Si en medio de Tokyo Drifter Suzuki hacía que el héroe fuera a parar a un salón del Lejano Oeste, para desatar allí una batahola de piñas y patadas digna de una película de John Ford, en Branded to Kill el héroe —un asesino a sueldo frío e implacable— luce unas mejillas tan infladas como las de Bugs Bunny y tiene un vicio secreto, que se devela en el momento en que se sienta a la barra de un bar con su chica, ella pide un whisky y él... un pote de arroz hervido. Sí, su adicción consiste en oler arroz, de modo tan compulsivo y reiterado que provoca el hartazgo de su mujer, que para vengarse de semejante pesadilla se encama con cuanto tipo se encuentra. Y de paso se contrata ella también como asesina, para liquidarlo de una buena vez.
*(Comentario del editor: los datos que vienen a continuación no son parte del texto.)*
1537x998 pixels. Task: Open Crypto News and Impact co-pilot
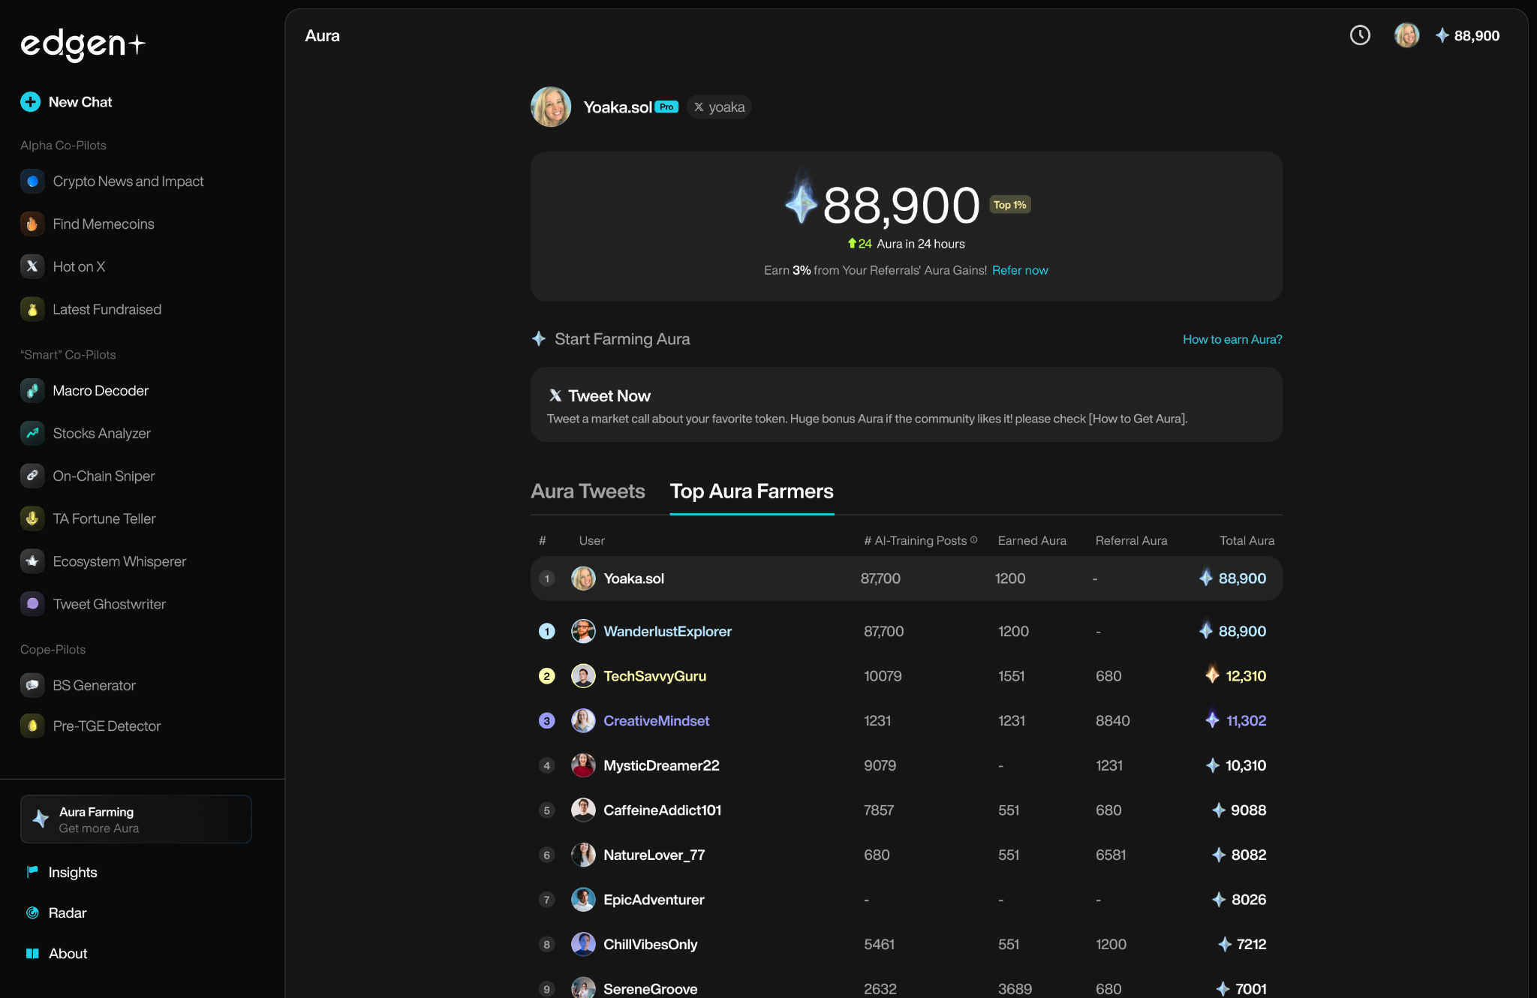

Además de eso, en Branded to Kill hay un matón que sufre ataques de histeria cada vez que oye un disparo, un hit man fantasma, un optometrista que practica extirpaciones oculares a mano, una chica enamorada de la muerte que desencadena chaparrones cada vez que aparece, desnudos frontales con velados ópticos de partes pudendas (una cargada al ente oficial de censura), rollos revelados en negativo, el diálogo entre un hombre y una filmación, fragmentos de cine de animación, un crimen con mira telescópica interrumpido por la súbita aparición de una mariposa y un inenarrable asesinato a través de cañerías, que más tarde sería literalmente robado por el hongkonés Tsui Hark para una de sus películas más recientes. Todo esto hizo Seijun Suzuki, sin haber visto jamás ni un plano de Pierrot le fou.